Source excerpt -
Democracy Dies in Darkness

Netanyahu’s conflicting messages confuse cease-fire talks, officials say 

Netanyahu this week said Israel would not withdraw from the Gaza-Egypt border, while his chief negotiator told mediators the military would eventually pull out.

8 min
Israeli Prime Minister Benjamin Netanyahu speaks at a news conference in Jerusalem on Monday. (Ohad Zwigenberg/Pool/EPA-EFE/Shutterstock)

CAIRO — Israeli Prime Minister Benjamin Netanyahu has insisted for weeks that his forces will not withdraw from the Gaza-Egypt border, a key demand of both Hamas and Egypt in talks to reach a cease-fire deal. But privately, his negotiating team offered to pull troops out as part of a phased agreement, according to three current and former officials from countries involved in the talks — confusing mediators at a critical time in the diplomatic efforts to end the war.

At a news conference late Monday, Netanyahu described Israel’s presence there — along a narrow strip of land known as the Philadelphi Corridor — as a “strategic imperative.” He repeated similar talking points at a news conference for foreign media on Wednesday, arguing that retaining control of the border region, which Hamas long used for smuggling weapons and materiel, is necessary to maintain military pressure on the group.

On Monday, though, a senior Israeli negotiator had already told U.S., Egyptian and Qatari mediators that Israel was willing to pull all of its troops out of the corridor during the second phase of a proposed three-stage agreement, according to the current and former officials who spoke on the condition of anonymity to discuss sensitive diplomacy. During the first phase, Israeli forces would withdraw from about half of the corridor, said a former Egyptian official briefed on the talks.

Things to do -
**1.** In the cease-fire article, what did Netanyahu call Israel's presence along the Philadelphi Corridor at his news conference late Monday?
**2.** Reproduce the cease-fire article word for word, starting with "Netanyahu this week" and going on through "eventually pull out.".
**3.** Take the cease-fire article further, picking up after its last sentence.
The material after this point is not needed.

Supplied data -
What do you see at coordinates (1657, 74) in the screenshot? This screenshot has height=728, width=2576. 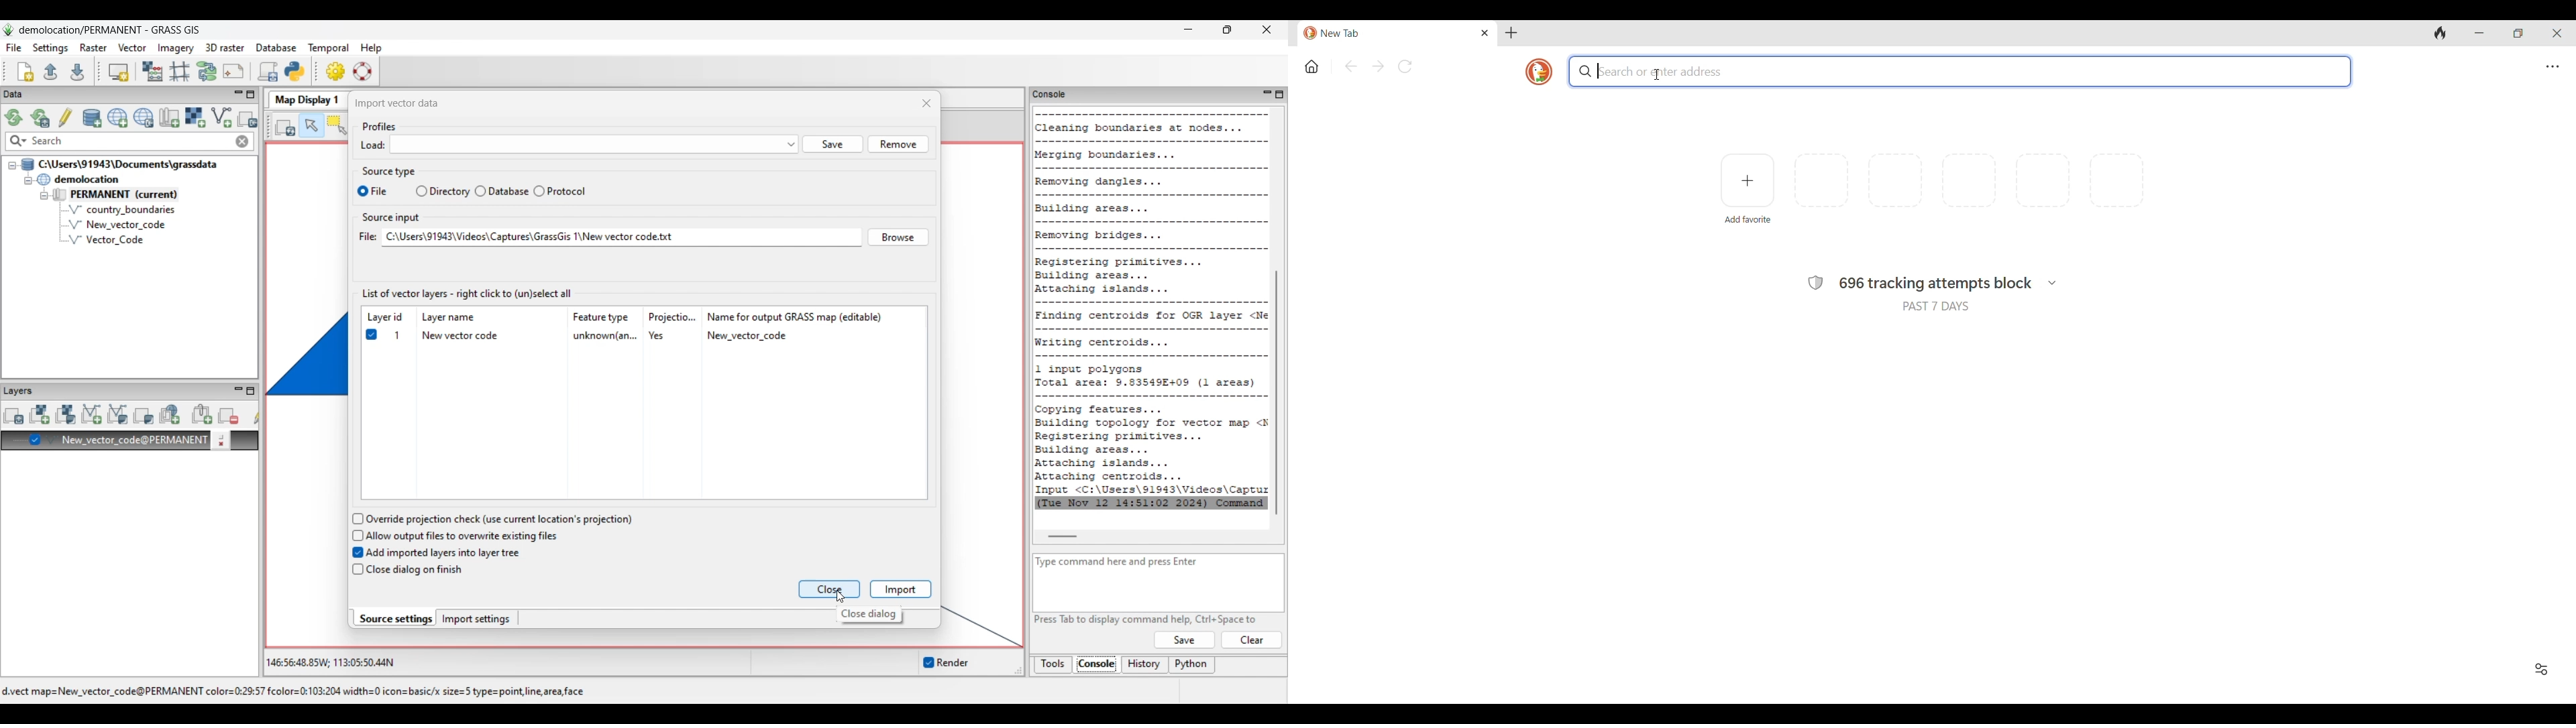 I see `Cursor position unchanged` at bounding box center [1657, 74].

Set of answers -
**1.** He called it a "strategic imperative."

**2.**
Netanyahu this week said Israel would not withdraw from the Gaza-Egypt border, while his chief negotiator told mediators the military would eventually pull out.

**3.**
David Barnea, Israel’s spy chief, delivered the message Monday, according to an Israeli official and an official from a mediating country briefed on the talks. Israel’s Haaretz newspaper first reported the offer on Tuesday.

An official familiar with the negotiations said Netanyahu was sending different signals to negotiators and the Israeli public. “It’s been the case for a while,” the official said. “Hence, Barnea’s frustration.”

But the stark discrepancy between Netanyahu’s speech Monday — which he doubled down on Wednesday — and the position Barnea presented privately that day appeared to go beyond the tailored messaging of a skilled politician who has dominated Israeli politics for decades.

Netanyahu often says one thing publicly and does something else — such as pledging to do everything in his power to bring the hostages home while many Israelis and foreign mediators assess he is impeding a deal, said Dahlia Scheindlin, a Tel Aviv-based pollster and campaign consultant. Throughout his career, Netanyahu has used this tactic to stall efforts to reach a comprehensive resolution to the Israeli-Palestinian conflict, she added.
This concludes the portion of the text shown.